1st Workshop, Benchmark and Challenge on Human Trajectory and Pose Dynamics Forecasting in the Wild (ICCV 2021)

Human motion forecasting as forecasting humans' joint locations (pose dynamics) and global locations (trajectories) is an important topic due to prominent demand in various artificial intelligence applications such as self-driving cars, healthcare, assistant robots, detection of perilous behavioral patterns in surveillance systems, etc. While this problem sounds interesting, it is extremely challenging in real-world scenes due to the many factors involved. Humans are intuitively social agents, able to effortlessly conceive a detailed level of semantics from the scene, which contributes to making swift decisions for their next movements. To accurately forecast their trajectory and pose dynamics, a model must learn how their movements are influenced by surrounding people and objects and how small changes in the body's pose relate to the person's movement in global space.

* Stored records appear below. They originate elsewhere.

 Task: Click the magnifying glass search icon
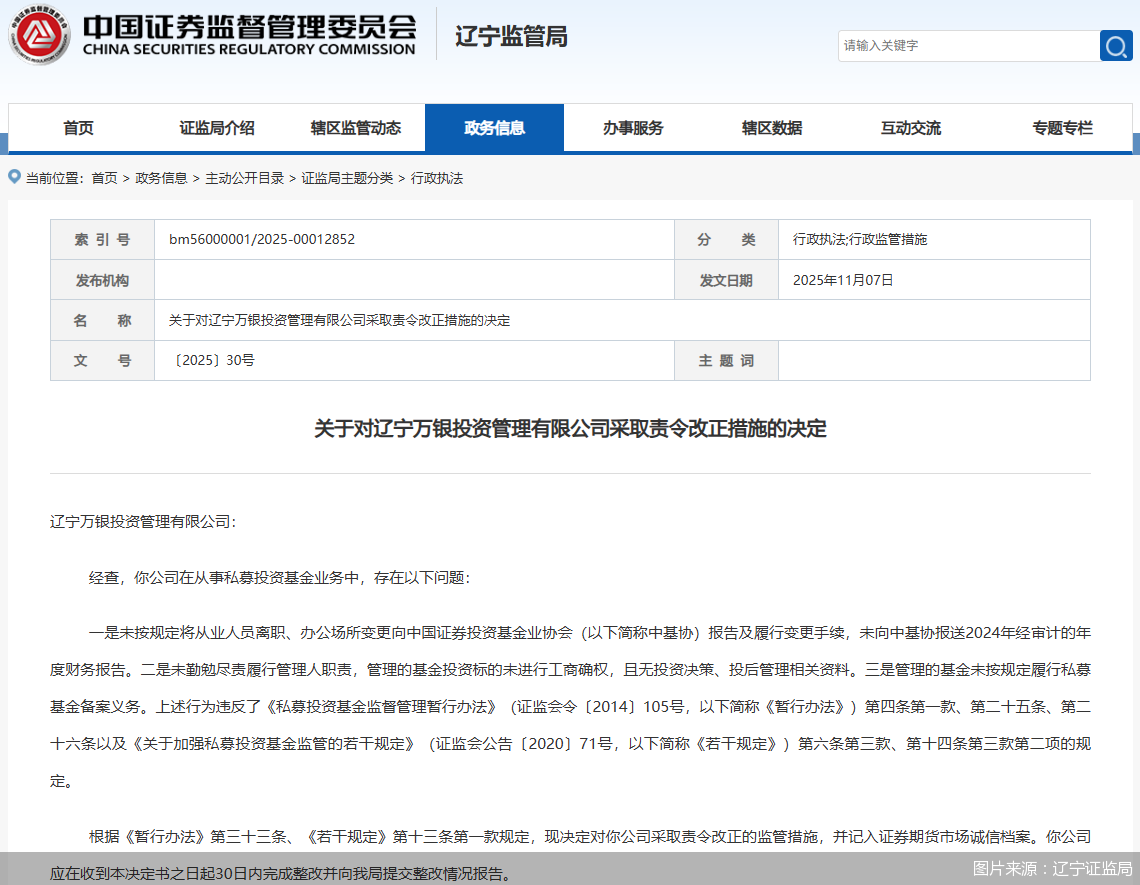(1116, 46)
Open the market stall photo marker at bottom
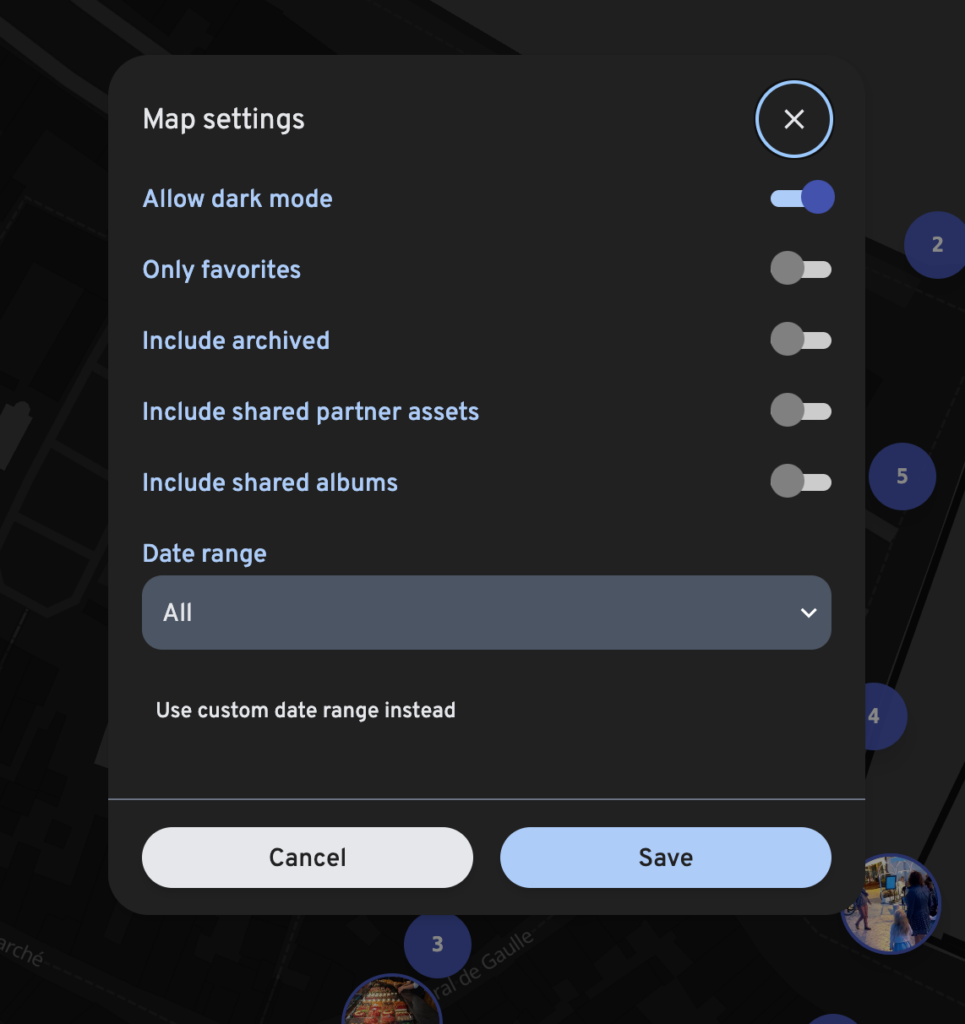This screenshot has width=965, height=1024. (x=392, y=1000)
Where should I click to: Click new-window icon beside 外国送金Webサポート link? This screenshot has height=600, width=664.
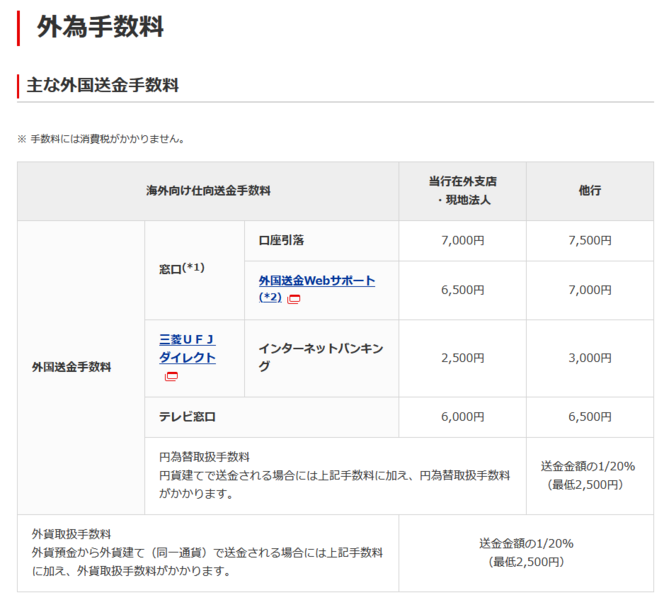pos(293,299)
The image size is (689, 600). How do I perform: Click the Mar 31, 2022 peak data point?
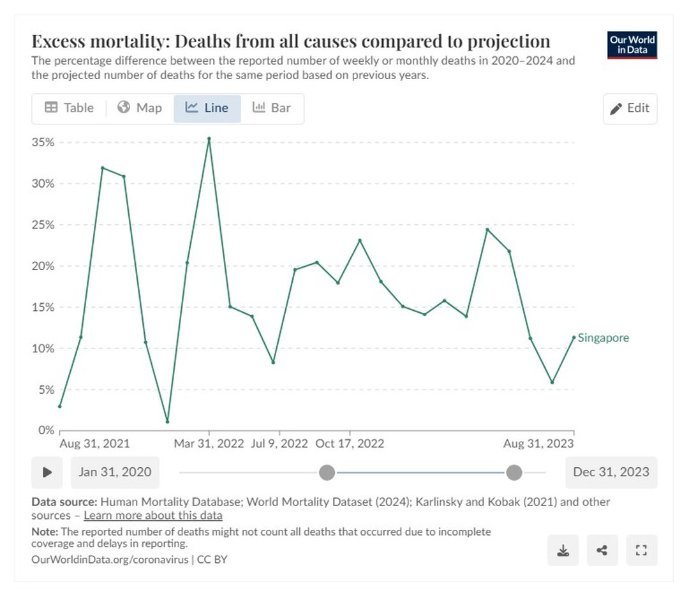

In the past few years, many methods have been developed that model some of these challenges to address a part of the problem, e.g., considering social interactions to better predict humans' future paths or human-object interactions for more accurate pose forecasting. However, these methods have mainly focused on one aspect of the problem only, e.g., trajectory forecasting or human pose prediction, and do not consider all the practical challenges, mainly because there was not a proper real-world dataset and benchmark that were tailored for both problems jointly. Thus, the existence of an available benchmark that can bridge this gap and can unify these two research directions will be advantageous for the research community.

In this workshop, we aim to promote this new line of work, i.e., predicting future human trajectories and skeleton pose dynamics jointly. We also target to introduce our new benchmark dataset and challenge including new practical settings for the problem by re-purposing existing datasets and introducing sensible metrics. We create a unified extensive evaluation system to ensure a fair comparison between different approaches, enabling participants to compete in solving the real world challenges for the problem.


The goal of the SoMoF benchmark is to predict future human trajectories and skeleton poses using information about the surrounding scene and the other humans involved. Participants are given video of the scene and labeled trajectories and poses up to some time t and must predict trajectories and poses for all individuals through some time t+T. Our data contains various challenging real-world scenarios, such as different levels of social (human-human) interactions, environmental (human-object) interactions, occluded joints, and people leaving the scene.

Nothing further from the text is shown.